BEGIN
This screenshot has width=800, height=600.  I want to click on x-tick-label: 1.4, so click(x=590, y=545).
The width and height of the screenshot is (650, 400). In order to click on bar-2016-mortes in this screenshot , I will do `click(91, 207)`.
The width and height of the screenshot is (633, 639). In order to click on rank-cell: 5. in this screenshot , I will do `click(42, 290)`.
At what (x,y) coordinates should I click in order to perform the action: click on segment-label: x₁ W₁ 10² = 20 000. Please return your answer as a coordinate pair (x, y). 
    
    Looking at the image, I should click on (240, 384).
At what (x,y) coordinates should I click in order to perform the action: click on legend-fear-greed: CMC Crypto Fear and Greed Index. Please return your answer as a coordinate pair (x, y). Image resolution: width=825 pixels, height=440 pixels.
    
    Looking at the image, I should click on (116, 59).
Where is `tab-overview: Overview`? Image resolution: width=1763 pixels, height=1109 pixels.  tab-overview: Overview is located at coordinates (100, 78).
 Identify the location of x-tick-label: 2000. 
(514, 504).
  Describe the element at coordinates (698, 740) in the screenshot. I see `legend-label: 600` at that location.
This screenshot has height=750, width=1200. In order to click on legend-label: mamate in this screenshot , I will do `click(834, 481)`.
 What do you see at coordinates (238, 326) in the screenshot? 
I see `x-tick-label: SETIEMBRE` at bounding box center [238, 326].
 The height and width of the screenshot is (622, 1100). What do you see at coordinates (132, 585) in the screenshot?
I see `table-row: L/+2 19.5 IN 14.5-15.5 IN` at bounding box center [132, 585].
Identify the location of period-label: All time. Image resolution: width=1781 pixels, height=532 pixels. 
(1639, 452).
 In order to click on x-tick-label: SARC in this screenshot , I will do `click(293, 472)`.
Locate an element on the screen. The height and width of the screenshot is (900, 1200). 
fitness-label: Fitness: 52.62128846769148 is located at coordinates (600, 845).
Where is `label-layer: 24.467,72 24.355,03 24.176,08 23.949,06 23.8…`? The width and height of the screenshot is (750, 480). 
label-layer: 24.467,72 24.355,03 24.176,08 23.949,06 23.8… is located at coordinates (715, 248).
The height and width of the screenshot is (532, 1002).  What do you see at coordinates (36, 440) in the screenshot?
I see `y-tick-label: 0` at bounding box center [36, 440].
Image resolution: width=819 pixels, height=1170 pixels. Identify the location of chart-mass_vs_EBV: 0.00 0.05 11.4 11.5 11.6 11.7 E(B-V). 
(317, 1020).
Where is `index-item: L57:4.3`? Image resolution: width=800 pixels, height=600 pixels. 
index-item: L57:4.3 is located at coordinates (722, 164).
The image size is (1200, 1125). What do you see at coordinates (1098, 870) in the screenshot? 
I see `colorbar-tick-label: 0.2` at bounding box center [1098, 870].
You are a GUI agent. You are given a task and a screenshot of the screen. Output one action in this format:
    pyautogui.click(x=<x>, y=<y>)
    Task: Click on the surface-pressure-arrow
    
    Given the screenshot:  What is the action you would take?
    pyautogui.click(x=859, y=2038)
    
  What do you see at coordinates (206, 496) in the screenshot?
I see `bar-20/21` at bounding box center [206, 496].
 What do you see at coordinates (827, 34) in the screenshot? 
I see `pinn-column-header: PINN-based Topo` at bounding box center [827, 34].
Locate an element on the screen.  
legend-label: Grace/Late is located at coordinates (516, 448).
END
▸ WHAT IS NEEDED
Print the stretch of the records above from the line containing "coordinates (100, 78)." through the line containing "center [1098, 870].", reproducing each line verbatim.

▸ RESULT OF THE EXERCISE
Where is `tab-overview: Overview`? Image resolution: width=1763 pixels, height=1109 pixels.  tab-overview: Overview is located at coordinates (100, 78).
 Identify the location of x-tick-label: 2000. 
(514, 504).
  Describe the element at coordinates (698, 740) in the screenshot. I see `legend-label: 600` at that location.
This screenshot has height=750, width=1200. In order to click on legend-label: mamate in this screenshot , I will do `click(834, 481)`.
 What do you see at coordinates (238, 326) in the screenshot? 
I see `x-tick-label: SETIEMBRE` at bounding box center [238, 326].
 The height and width of the screenshot is (622, 1100). What do you see at coordinates (132, 585) in the screenshot?
I see `table-row: L/+2 19.5 IN 14.5-15.5 IN` at bounding box center [132, 585].
Identify the location of period-label: All time. Image resolution: width=1781 pixels, height=532 pixels. 
(1639, 452).
 In order to click on x-tick-label: SARC in this screenshot , I will do `click(293, 472)`.
Locate an element on the screen. The height and width of the screenshot is (900, 1200). 
fitness-label: Fitness: 52.62128846769148 is located at coordinates (600, 845).
Where is `label-layer: 24.467,72 24.355,03 24.176,08 23.949,06 23.8…`? The width and height of the screenshot is (750, 480). 
label-layer: 24.467,72 24.355,03 24.176,08 23.949,06 23.8… is located at coordinates (715, 248).
The height and width of the screenshot is (532, 1002).  What do you see at coordinates (36, 440) in the screenshot?
I see `y-tick-label: 0` at bounding box center [36, 440].
Image resolution: width=819 pixels, height=1170 pixels. Identify the location of chart-mass_vs_EBV: 0.00 0.05 11.4 11.5 11.6 11.7 E(B-V). 
(317, 1020).
Where is `index-item: L57:4.3`? Image resolution: width=800 pixels, height=600 pixels. 
index-item: L57:4.3 is located at coordinates (722, 164).
The image size is (1200, 1125). What do you see at coordinates (1098, 870) in the screenshot? 
I see `colorbar-tick-label: 0.2` at bounding box center [1098, 870].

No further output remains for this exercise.